# [Exercises to complete]
A) In the passage on Vatican cardinals, does each statement agree with the text? Answer yes or no for each, and quote the deciding words. (i) López Trujillo banned the author's book while he was Archbishop of Medellín. (ii) The Argentinian bishops condemned the assassination of Monseñor Angelelli. (iii) Cardinal Laghi currently presides over the Pontifical Council for the Family.
B) Extend the passage on Vatican cardinals, starting after its final sentence.

** Opening Text excerpt block **

Another powerful man in the Vatican is the Colombian cardinal Alfonso López Trujillo, who was secretary and then president, of the Latin-American Episcopal Conference (LEC) during the 70s and 80s, a staunch enemy, like Medina, of Liberation Theology, and a persecutor of its main proponents. In this regard I will use, if I may, a personal anecdote. Whilst López Trujillo was Archbishop of Medellín, he banned the distribution and sale of my book Understanding Liberation Theology in all the Catholic libraries of the archdiocese. His presidency of LEC, which coincided with the advance of military dictatorships throughout Latin America, was not exactly characterised by its prophetic denunciation of them. At the height of these conflicts, he demonstrated his affinity with the CIA in his efforts to silence popular demands and the revolutionary spirit of the freedom movements. He currently presides in the Vatican over the Pontifical Council for the Family, which is known for its hostile attitude to the Second Vatican Council regarding matters like contraception and parenthood.
This Who's Who of the Vatican should not lose sight of another character who has played a key role in the religious legitimisation of dictatorships: the Italian Cardinal Pio Laghi, who was absolutely committed to helping the Argentinian military regime when he was the head of the Apostolic Nunciature in Buenos Aires. Neither he nor the Argentinian bishops spoke out for the murdered and missing, or denounced the horrendous crimes against the children who were literally torn away from their parents. The Argentinian church actively collaborated with the repression through the military chaplains. Meanwhile, the assassination of Monseñor Angelelli, a bishop and defender of human rights, did not elicit condemnation from his brothers in the episcopate. Las Madres de la Plaza de Mayo (the group of mothers and widows whose husbands and children were 'disappeared' during the regime) have appealed to the Italian judicial system to accuse Cardinal Laghi of complicity with the military dictatorship. But their accusation is doomed to fail, because Laghi is currently president of the Holy Congregation for Catholic Education and enjoys immunity under the Letran Accords.

** Closing Text excerpt block **
** Opening Extracted information block **

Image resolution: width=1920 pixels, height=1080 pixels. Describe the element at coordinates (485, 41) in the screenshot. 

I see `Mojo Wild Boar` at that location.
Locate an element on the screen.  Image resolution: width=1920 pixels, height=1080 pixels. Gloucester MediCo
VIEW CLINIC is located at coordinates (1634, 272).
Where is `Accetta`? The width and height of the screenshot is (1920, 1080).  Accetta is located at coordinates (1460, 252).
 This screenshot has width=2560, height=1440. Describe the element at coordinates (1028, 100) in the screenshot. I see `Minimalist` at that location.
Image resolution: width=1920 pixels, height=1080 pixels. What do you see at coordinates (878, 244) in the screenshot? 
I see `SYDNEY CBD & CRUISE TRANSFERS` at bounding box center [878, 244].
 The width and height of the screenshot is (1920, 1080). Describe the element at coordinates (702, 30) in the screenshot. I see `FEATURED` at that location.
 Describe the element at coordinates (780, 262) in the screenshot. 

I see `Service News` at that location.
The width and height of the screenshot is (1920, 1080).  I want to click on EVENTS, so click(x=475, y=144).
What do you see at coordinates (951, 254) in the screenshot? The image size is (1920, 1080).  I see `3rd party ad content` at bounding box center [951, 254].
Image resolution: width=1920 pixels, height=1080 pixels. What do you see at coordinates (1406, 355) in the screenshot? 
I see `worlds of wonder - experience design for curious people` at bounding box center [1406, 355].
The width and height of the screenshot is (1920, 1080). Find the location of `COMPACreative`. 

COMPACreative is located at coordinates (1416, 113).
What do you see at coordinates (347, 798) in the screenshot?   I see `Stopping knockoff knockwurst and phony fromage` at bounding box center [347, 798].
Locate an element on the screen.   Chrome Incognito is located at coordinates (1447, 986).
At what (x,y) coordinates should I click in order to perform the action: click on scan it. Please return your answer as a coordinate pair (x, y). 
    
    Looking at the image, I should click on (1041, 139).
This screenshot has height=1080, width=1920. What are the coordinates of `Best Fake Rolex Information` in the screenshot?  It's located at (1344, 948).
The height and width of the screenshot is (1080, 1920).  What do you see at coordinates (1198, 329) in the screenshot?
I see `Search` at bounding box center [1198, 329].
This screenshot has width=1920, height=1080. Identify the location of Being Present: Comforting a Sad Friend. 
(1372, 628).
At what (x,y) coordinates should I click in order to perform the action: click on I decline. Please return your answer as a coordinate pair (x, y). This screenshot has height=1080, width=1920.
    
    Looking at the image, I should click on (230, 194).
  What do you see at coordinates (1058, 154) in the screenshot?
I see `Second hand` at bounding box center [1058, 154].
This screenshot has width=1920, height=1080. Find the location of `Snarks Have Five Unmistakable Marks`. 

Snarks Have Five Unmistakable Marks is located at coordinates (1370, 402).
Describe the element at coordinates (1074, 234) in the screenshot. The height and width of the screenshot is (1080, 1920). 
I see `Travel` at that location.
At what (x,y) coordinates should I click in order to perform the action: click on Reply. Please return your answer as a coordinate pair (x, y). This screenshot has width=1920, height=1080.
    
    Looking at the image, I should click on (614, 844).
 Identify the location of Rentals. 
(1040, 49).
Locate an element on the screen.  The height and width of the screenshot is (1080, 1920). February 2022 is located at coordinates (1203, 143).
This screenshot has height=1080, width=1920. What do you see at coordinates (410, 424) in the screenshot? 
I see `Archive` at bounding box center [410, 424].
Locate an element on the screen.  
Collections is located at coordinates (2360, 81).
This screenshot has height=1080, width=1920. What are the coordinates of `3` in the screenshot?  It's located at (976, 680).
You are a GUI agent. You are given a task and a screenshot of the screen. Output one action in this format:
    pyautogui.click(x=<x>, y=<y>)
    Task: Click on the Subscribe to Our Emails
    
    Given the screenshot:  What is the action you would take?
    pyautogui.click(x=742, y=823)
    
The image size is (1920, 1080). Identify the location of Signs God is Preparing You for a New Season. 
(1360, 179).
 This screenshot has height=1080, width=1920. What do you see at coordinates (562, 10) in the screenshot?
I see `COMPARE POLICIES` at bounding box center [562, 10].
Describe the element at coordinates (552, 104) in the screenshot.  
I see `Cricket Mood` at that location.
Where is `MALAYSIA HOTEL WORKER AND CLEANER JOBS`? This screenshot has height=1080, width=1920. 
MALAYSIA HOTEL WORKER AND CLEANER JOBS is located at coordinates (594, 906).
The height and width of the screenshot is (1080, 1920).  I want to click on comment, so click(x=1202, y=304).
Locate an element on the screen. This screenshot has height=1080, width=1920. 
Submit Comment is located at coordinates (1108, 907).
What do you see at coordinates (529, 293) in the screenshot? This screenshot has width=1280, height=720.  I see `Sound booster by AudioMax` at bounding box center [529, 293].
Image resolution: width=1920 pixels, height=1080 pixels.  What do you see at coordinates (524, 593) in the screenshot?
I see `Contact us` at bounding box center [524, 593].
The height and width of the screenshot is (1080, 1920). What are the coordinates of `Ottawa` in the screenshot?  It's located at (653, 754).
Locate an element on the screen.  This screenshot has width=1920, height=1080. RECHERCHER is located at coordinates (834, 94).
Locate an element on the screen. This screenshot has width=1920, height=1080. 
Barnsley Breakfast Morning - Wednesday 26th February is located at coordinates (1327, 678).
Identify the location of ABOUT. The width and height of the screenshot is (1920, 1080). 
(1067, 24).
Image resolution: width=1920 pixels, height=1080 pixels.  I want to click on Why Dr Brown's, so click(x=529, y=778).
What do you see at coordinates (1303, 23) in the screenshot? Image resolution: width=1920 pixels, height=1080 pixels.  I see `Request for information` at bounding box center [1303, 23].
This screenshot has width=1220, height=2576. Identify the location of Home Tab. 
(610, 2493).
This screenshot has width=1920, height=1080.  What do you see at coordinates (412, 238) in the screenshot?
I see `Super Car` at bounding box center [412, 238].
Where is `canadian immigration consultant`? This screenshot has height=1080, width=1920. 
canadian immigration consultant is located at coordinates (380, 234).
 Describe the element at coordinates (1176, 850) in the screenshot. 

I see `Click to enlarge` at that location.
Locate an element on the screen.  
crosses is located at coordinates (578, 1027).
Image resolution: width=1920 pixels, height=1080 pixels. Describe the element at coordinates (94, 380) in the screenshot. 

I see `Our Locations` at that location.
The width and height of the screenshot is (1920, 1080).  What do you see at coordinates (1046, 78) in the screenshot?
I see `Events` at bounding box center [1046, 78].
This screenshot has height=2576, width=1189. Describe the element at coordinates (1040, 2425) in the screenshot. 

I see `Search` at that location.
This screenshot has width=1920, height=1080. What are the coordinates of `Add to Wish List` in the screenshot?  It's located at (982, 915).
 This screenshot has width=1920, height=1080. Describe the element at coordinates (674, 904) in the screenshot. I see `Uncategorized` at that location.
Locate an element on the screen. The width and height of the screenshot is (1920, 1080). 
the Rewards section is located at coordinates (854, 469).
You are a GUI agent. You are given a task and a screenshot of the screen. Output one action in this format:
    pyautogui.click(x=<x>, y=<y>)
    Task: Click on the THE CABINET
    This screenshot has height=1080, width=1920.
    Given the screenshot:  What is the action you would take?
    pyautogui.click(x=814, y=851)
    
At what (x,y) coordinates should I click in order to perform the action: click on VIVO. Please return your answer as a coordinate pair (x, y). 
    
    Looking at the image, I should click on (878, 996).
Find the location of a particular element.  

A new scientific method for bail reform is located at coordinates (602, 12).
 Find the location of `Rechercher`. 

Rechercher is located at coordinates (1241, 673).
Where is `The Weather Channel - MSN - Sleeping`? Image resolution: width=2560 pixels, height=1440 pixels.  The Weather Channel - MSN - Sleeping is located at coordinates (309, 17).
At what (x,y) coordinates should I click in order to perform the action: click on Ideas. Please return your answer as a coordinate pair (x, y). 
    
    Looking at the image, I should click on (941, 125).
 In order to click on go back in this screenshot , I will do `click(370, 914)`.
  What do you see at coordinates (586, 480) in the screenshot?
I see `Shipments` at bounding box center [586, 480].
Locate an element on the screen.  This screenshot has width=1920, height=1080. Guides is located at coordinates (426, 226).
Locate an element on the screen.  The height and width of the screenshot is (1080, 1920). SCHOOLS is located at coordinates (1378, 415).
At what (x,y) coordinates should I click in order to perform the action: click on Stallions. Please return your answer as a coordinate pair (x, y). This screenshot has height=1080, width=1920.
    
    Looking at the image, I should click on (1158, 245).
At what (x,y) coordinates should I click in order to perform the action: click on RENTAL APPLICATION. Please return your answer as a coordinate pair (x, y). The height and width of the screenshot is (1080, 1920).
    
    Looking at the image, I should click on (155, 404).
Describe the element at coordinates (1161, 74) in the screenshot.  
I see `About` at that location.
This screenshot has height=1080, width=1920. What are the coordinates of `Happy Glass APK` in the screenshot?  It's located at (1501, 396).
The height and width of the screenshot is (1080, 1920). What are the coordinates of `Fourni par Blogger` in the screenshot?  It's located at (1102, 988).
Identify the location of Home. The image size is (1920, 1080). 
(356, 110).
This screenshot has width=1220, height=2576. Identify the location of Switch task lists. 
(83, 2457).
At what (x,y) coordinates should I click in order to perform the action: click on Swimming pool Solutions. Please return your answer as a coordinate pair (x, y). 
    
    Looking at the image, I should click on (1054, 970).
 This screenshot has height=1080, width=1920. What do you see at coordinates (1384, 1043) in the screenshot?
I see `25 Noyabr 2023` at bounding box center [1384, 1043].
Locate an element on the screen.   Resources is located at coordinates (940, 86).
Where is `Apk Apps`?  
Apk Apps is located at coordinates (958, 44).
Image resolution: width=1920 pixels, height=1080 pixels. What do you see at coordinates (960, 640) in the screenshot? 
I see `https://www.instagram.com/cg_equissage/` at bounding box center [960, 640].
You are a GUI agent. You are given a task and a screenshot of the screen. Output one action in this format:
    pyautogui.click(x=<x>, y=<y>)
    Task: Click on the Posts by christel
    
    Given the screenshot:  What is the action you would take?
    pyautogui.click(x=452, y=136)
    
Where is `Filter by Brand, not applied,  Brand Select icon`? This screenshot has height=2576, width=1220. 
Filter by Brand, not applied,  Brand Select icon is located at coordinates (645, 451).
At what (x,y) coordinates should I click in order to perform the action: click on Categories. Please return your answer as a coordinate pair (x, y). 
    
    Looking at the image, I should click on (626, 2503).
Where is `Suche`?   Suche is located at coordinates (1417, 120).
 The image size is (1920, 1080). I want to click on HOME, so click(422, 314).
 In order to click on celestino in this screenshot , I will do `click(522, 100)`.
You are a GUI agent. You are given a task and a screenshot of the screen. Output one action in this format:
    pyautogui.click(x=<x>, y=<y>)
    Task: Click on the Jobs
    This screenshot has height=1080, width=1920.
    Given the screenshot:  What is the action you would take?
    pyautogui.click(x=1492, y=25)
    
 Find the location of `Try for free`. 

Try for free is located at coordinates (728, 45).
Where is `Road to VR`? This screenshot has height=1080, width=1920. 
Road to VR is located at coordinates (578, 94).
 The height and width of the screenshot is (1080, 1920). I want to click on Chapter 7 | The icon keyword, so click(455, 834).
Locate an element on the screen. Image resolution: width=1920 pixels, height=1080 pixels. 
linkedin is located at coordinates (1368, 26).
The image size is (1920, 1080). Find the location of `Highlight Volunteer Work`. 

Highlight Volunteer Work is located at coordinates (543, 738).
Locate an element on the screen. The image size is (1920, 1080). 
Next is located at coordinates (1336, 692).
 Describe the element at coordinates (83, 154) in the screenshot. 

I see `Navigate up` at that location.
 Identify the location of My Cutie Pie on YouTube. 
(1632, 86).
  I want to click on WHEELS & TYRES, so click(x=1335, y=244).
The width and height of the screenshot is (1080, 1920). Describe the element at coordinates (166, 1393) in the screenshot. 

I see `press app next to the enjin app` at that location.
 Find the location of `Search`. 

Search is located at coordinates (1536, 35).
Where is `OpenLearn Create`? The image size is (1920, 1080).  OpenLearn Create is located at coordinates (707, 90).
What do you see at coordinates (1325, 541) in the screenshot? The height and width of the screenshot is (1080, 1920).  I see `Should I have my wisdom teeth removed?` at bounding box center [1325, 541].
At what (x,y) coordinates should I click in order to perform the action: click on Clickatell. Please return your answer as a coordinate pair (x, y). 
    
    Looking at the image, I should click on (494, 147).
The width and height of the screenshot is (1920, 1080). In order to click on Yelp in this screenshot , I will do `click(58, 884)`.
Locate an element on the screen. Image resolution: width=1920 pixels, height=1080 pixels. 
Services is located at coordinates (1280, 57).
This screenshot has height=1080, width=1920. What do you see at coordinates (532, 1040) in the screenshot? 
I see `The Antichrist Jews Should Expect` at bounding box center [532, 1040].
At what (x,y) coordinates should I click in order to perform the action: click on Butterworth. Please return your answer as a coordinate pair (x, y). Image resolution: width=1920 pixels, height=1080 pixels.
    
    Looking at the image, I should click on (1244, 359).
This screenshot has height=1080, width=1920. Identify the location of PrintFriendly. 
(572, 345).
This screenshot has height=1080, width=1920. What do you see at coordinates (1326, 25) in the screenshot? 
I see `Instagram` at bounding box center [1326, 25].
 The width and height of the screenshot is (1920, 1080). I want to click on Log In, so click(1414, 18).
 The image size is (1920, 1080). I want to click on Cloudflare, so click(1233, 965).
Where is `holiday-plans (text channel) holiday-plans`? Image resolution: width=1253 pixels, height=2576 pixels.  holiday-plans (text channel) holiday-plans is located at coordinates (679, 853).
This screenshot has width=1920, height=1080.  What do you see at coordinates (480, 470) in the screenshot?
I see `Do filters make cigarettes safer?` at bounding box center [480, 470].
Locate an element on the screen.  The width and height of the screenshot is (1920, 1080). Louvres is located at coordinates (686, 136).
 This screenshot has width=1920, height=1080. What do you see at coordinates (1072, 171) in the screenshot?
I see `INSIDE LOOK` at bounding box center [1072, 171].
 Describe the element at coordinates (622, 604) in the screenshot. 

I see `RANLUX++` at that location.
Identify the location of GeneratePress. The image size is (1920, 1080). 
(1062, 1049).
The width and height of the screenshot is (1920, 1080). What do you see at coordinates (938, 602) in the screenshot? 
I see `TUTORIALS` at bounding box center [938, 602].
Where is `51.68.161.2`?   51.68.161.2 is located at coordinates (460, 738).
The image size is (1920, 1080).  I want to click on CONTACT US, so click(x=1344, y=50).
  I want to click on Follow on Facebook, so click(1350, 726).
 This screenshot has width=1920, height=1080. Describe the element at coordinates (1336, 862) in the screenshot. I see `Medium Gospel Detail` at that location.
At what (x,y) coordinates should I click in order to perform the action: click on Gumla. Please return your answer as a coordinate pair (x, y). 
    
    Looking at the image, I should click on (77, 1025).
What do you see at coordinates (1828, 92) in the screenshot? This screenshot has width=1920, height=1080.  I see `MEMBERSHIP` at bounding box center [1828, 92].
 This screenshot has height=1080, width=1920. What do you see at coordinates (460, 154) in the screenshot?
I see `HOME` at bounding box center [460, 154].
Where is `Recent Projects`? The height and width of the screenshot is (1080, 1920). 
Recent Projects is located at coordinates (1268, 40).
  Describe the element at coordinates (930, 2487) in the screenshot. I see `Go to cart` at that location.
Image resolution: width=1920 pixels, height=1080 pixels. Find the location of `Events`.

** Closing Extracted information block **

# [Numbered responses]
A)
(i) Yes: "Whilst López Trujillo was Archbishop of Medellín, he banned the distribution and sale of my book Understanding Liberation Theology in all the Catholic libraries of the archdiocese."
(ii) No: "the assassination of Monseñor Angelelli, a bishop and defender of human rights, did not elicit condemnation from his brothers in the episcopate."
(iii) No: "Laghi is currently president of the Holy Congregation for Catholic Education"

B)
In Spain, Monseñor Asenjo, Secretary-General of the Episcopal Conference, has added his voice to those of his superiors in the Vatican, asserting, against all logic, that to prosecute Pinochet would hinder the process of reconciliation amongst Chileans. It should not come as a surprise if these statements help him to move up a rung or two in the ecclesiastical hierarchy.
It is possible that these court counsellors convinced the Pope that Pinochet is an exemplary Christian; his family, a model "blessed family"; his crusade against Communism, a service to the Catholic church; and his coup d'état, an act of God's will in order to re-establish the "Christian social order" which had been upset by the Marxist Salvador Allende. Or, maybe it has not been necessary to convince him of the merits of the dictator, because the Pope knew them well, as he showed with his unequivocal gestures of praise for the General during his visit to Chile. One such gesture was personally administering communion to Pinochet in acknowledgement of his complete religious rectitude. Another was stepping out onto the balcony of the Moneda Palace with the General to greet a crowd that mixed "hoorays" for the Pope with shouts of acclaim for the dictator.
The strategy that the Vatican has followed with regards to Pinochet seems to me both ethically and evangelically unjustifiable. Firstly, the tyrant is turned into the victim. With that cunning move, the victims are once again sacrificed in the memory of the people. Secondly, his immunity is defended by claiming that at the time these crimes were committed, he was a Head of State. With that, his most horrendous crimes against humanity are legitimated. Thirdly, there is an appeal for mercy on humanitarian grounds, forgetting the inhumane actions of the dictator against his people. Finally, the tyrant remains free without even being taken to court, and gloats over his victims. All this, with divine help, mediated by the Vatican. In short, one dictatorship supports and legitimates another one. And that, in the case of the Catholic Church, seems to me to be anti-democratic, anti-evangelical, anti-human, and anti-divine.
Juan-José Tamayo-Acosta is a theologian.